CSV source : a step further

unsplash drawers

Ever wondered how Fast2 could help you dive into archives and come out with burried content and metadata? It actually is quite simple, as long as you have the right tools in your hands.

The CSVSource task has been designed to receive a CSV file as input.

Basic usage¶

With little to no configuration, each line represents one document with different values matching the column header. From a Fast2 standpoint, a CSV with following content :

header1,header2
value1_A,value2_A
value1_B,value2_B

will generate 2 documents :

The first document will have 2 data, header1: value1_A and header2: value2_A
The second document will have 2 data, header1: value1_B and header2: value2_B

Although the default before resolved the data names from the 1st row (column headers), these names can be overwritten by the user, or even enriched.

Change data names¶

As for the first option (overwriting data names), the configuration needs to focus on the "New column names to set".

Enter each new header on a new line, making sure your input covers all the columns found in the CSV file.

CSV source task configuration for new data names

With such a setting, Fast2 will map the data retrieved from the CSV directly under those new data names.

Example¶

Let's consider processing a CSV file with the following content:

header1,header2
value1 ,value2

With the default settings, the document in Fast2 would have such dataset:

{
    "header1": "value1",
    "header2": "value2"
}

If the CSVSource task is configured as shown below,

Parameterized CSV source task configuration for new data names

the created document will only have a dataset looking like:

{
    "new header A": "value1",
    "new header B": "value2"
}

Fast2 will keep no trace of the old header names, generating a document with a dataset populated from the CSV file alongside new data names.

Of course this data name mapping could have been handled by an additional task, such as Drools or JSTransform (just to name a few).

But this CSV task here combines these 2 steps (of parsing and mapping) into a single one, lowering room for error and freeing the document of unnecessary information you'd not even have used.

Create extra columns based on existing data¶

This feature requires the configuration of the extracolumns option.

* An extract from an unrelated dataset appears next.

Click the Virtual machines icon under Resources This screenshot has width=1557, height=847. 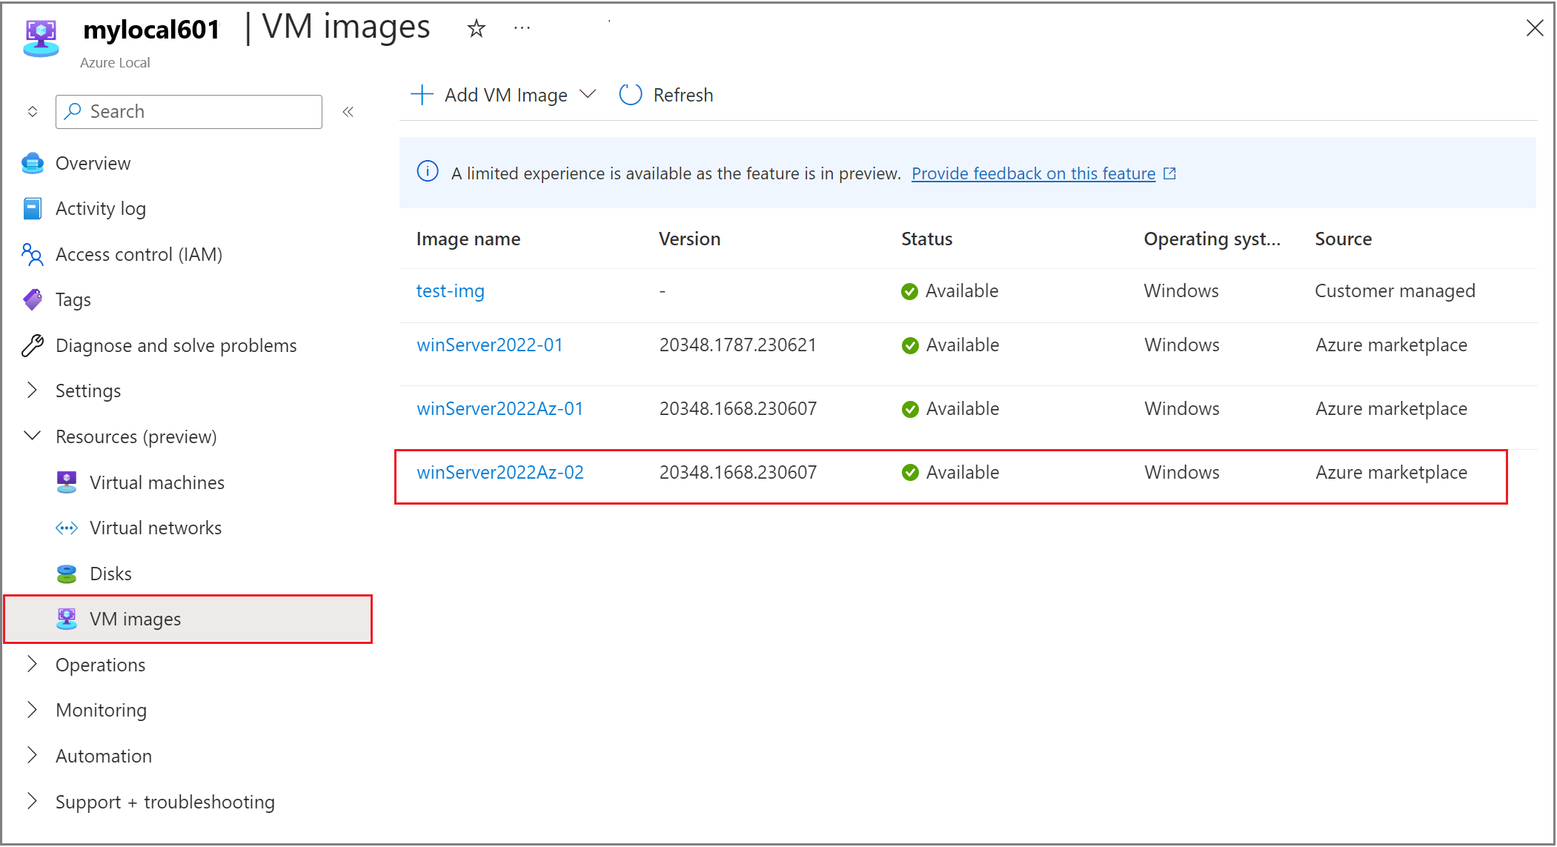[x=67, y=482]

Syntaxe Enter one line per new data you intend to create.

Syntax goes as follows :¶

[variable]=[function]:[param1]:[param2]:[param3]:[param4]...

Rules¶

The separator is the character : (semi-colon).
Parameters have to striclty match the format $<data_name>. A data with the name "key" will be accessed under $key.
Parameters can use other params

param1=stringLength:$keyA
param2=substring:$param1:3:5

Supported functions¶

Function	Description
stringLength	length of param1
substring	substring of param1, from param2, during param3 characters
concat	concatenation of all params
ifeq	if param1 equals param2, then takes value of param3, otherwise param4

Example¶

We consider the following CSV content as input :

header1,header2,header3,header4
value1 ,value2 ,value3 ,this-is-the-value4

In the following examples, a new data with the name 'var_name' will be created with the value depending on the chosen option.

How to write it	Value of the 'var_name' data
`var_name=stringLength:$header1`	Length (as integer) of the data 'value1' under 'header1', so 6.
`var_name=substring:$header1:0:4`	First 4 characters of the value under key `header1`, so valu.
`var_name=substring:$header4:4:7`	The 7 consecutive characters starting from the 5th one (counting from 0). So is-the-.
`var_name=concat:OK/:$header1:/:$header2:_:$header3:.pdf`	Output : ok/value1/value2_value3.pdf
`var_name=concat:KO/:$header1:.pdf`	Output : KO/value1.pdf
`var_name=ifeq:$header1:18:$header2:$header3`	Value of 'header1' is not equal to '18', so the output is value3.